Ryan Sterner: NOT FAST! They would all be injured.

Thoms Heynk: No, guys.You don’t get it. He thinks that they could do it. That’s the alternative point. He thinks that they’ll be fast. You think that it wouldn’t be fast. There’s his argument refute it.

Nicole Bush: The closest I can get to making this somewhat relatable is that in Michigan for the state meet, they do four divisions all in the same place. So there’s this idea that as a collegiate male, could you win all four of the girl’s races. That’s as close as I can get to the thought of running way too many times. I can’t get behind this Tour de Running.

Thoms: That seems very sexist.

Nicole: How so?

Thoms: I think it’s sexist because…probably yes is the answer?

Nicole: Uh no. I mean some of the girls in Michigan are running pretty fast. You don’t have to be a good college guy. I don’t remember when this question exactly took place but some girls were running like 17 minutes for for the 5K but even then, there’s a big time difference. You’re going to get super stiff and then you’ll have to try and run these races.

Thoms: What he’s proposing is a month-long thing of running. Running sucks. What he’s saying is that everyone runs a marathon and then there’s other races in that week. The biggest thing is that running kinda sucks.

Nicole: A certain type of runner would decide that this is fun.

Thoms: If you’re Chris Chavez then running marathons is great.

Chris Chavez: This is kind of adding two or three more days to what the Disney running series are like. You run a 5K or 10K, a half and then the full marathon in a span of three days.

Nicole: That’s a real thing? Not just a trail thing?

Thoms: Yes, it’s a real thing, Nicole.

Nicole: So, you’d add a few races on and then do that for four weeks.

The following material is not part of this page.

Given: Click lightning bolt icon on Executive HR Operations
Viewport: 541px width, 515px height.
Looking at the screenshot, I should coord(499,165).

Chris: That sounds absurd.

Thoms: I think you could. I think that cyclists even in the Tour De France could do each individual stage of the race much faster than they do.

Ryan: Who’s that guy…Dean Karnazes?

Thoms: Ah! The ultramarathon man. 50 marathons in 50 days in 50 states.

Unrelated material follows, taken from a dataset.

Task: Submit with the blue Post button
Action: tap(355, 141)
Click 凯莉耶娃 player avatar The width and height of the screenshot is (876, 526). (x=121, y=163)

Nicole: Remember, at the end of the call he said “how fast?”

Thoms: I think that’s the big thing to consider is that runners could do this but it just wouldn’t be good running. You would be very upset. Let’s the example of someone like a Jordan Hasay. She’s not going to be running that marathon anywhere near as fast as she could run. She’d probably run it somewhere around 2:35 or 2:40.

Nicole: She’s also not going to sign up for the whole thing. (Laughs)

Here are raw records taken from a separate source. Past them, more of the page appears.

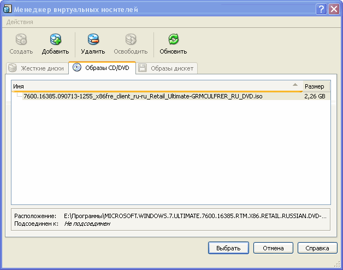This screenshot has width=343, height=270.
Task: Click the Добавить (Add) disk icon
Action: (x=55, y=40)
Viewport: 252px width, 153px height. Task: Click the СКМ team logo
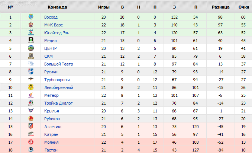click(31, 56)
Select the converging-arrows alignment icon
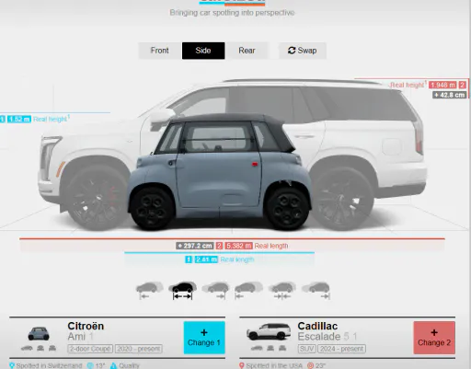This screenshot has width=471, height=369. point(282,290)
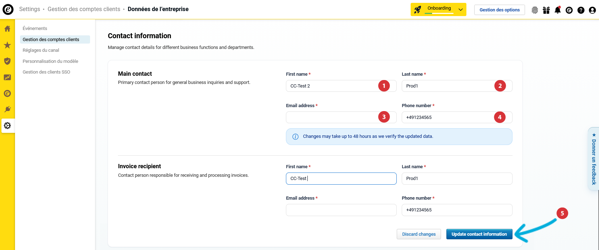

Thoms: She would sign up for the whole thing in this hypothetical scenario, Nicole. Like a couple years ago, remember that 4xMile at the Penn Relays where everyone got upset that the final leg went really slow? It doesn’t matter how fast you run a 4xMile. What matters is that you win. Collectively, these guys decided on the last leg to sit on each other and then just go. It pissed everyone off. In cycling, that’s kind of what it is. It’s a multi-stage race. Everyone is saving for the next day. First off, everyone would fucking hate this idea. Secondly, it wouldn’t be very fast.

Nicole: Would you have to police for walking?

Ryan: I think you would invite it.

Nicole: But then it’s not running.

Thoms: I don’t think that anyone would walk. I think that a normal running pace could handle it. It would not be good running.

Ryan: I don’t think it would be entertaining at all. This guy is saying, ‘Oh, I think it would be great!’ I have no desire to watch something like that.

Thoms: This sounds like one of those things where it’s like ‘The Tour De France is really popular so let’s bring that idea to running.’ I think that’s an issue that we get into with running a lot. Something is a good idea somewhere else but it doesn’t necessarily translate.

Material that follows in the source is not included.